You can consider this method if you have few larger tables in your database and you want to parallelize the dump and restore process for that database. You also need enough storage in your client system to accommodate backup dumps. This parallel dump and restore process reduces the time consumption to complete the whole migration. For example, the 50 GB pgbench database which took 1-1.5 hrs to migrate was completed using Method 1 and 2 took less than 30 minutes using this method.

  1. For each database in your source server, create a corresponding database at the target server.

    psql "host=myTargetServer port=5432 dbname=postgres user=myuser password=###### sslmode=mySSLmode"
    
    postgres> create database myDB;
    

    For example,

    psql "host=pg-11.postgres.database.azure.com port=5432 dbname=postgres user=pg@pg-11 password=###### sslmode=require"
    psql (12.3 (Ubuntu 12.3-1.pgdg18.04+1), server 13.3)
    SSL connection (protocol: TLSv1.3, cipher: TLS_AES_256_GCM_SHA384, bits: 256, compression: off)
    Type "help" for help.
    
    postgres> create database bench5gb;
    postgres> \q
    
  2. Run the pg_dump command in a directory format with number of jobs = 4 (number of tables in the database). With larger compute tier and with more tables, you can increase it to a higher number. That pg_dump will create a directory to store compressed files for each job.

    pg_dump -Fd -v --host=sourceServer --port=5432 --username=myUser --dbname=mySourceDB -j 4 -f myDumpDirectory
    

    For example,

    pg_dump -Fd -v --host=pg-95.postgres.database.azure.com --port=5432 --username=pg@pg-95 --dbname=bench5gb -j 4 -f dump.dir
    
  3. Then restore the backup at the target server.

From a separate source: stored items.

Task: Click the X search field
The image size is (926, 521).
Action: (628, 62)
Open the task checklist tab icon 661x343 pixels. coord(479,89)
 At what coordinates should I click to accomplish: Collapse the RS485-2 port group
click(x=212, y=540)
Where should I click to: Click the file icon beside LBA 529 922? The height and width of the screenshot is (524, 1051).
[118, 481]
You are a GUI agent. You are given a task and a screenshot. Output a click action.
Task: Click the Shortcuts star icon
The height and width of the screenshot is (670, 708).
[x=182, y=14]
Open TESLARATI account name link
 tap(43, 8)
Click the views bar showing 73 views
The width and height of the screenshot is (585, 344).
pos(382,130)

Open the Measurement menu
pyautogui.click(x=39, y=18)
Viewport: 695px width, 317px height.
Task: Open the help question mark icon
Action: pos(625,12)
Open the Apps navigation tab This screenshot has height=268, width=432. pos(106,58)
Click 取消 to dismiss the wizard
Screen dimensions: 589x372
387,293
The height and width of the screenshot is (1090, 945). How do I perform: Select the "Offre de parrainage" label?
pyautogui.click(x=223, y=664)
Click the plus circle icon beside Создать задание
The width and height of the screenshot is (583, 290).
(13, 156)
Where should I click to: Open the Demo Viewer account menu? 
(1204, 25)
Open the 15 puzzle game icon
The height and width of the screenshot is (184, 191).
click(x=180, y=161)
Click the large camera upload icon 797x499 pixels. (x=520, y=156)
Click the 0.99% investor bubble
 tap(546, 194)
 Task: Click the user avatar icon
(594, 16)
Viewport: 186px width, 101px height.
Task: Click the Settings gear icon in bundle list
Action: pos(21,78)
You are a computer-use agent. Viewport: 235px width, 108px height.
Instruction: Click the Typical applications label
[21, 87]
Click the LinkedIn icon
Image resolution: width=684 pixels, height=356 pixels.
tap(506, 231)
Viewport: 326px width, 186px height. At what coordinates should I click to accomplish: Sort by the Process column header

    $ pg_restore -v --no-owner --host=myTargetServer --port=5432 --username=myUser --dbname=myTargetDB -j 4 myDumpDir
    

    For example,

    $ pg_restore -v --no-owner --host=pg-11.postgres.database.azure.com --port=5432 --username=pg@pg-11 --dbname=bench5gb -j 4 dump.dir
    

Tip

The process mentioned in this document can also be used to upgrade your Azure Database for PostgreSQL - Flexible server. The main difference is the connection string for the flexible server target is without the @dbName. For example, if the user name is pg, the single server’s username in the connect string will be pg@pg-95, while with flexible server, you can simply use pg.

Post upgrade/migrate

After the major version upgrade is complete, we recommend to run the ANALYZE command in each database to refresh the pg_statistic table. Otherwise, you may run into performance issues.

postgres=> analyze;
ANALYZE

Next steps

  • After you're satisfied with the target database function, you can drop your old database server.
  • For Azure Database for PostgreSQL - Single server only. If you want to use the same database endpoint as the source server, then after you had deleted your old source database server, you can create a read replica with the old database server name. Once the steady replication state is established, you can stop the replica, which will promote the replica server to be an independent server. See Replication for more details.

Important

It's highly recommended to test the new PostgreSQL upgraded version before using it directly for production. This includes comparing server parameters between the older source version source and the newer version target. Please ensure that they are same and check on any new parameters that were added in the new version. Differences between versions can be found here.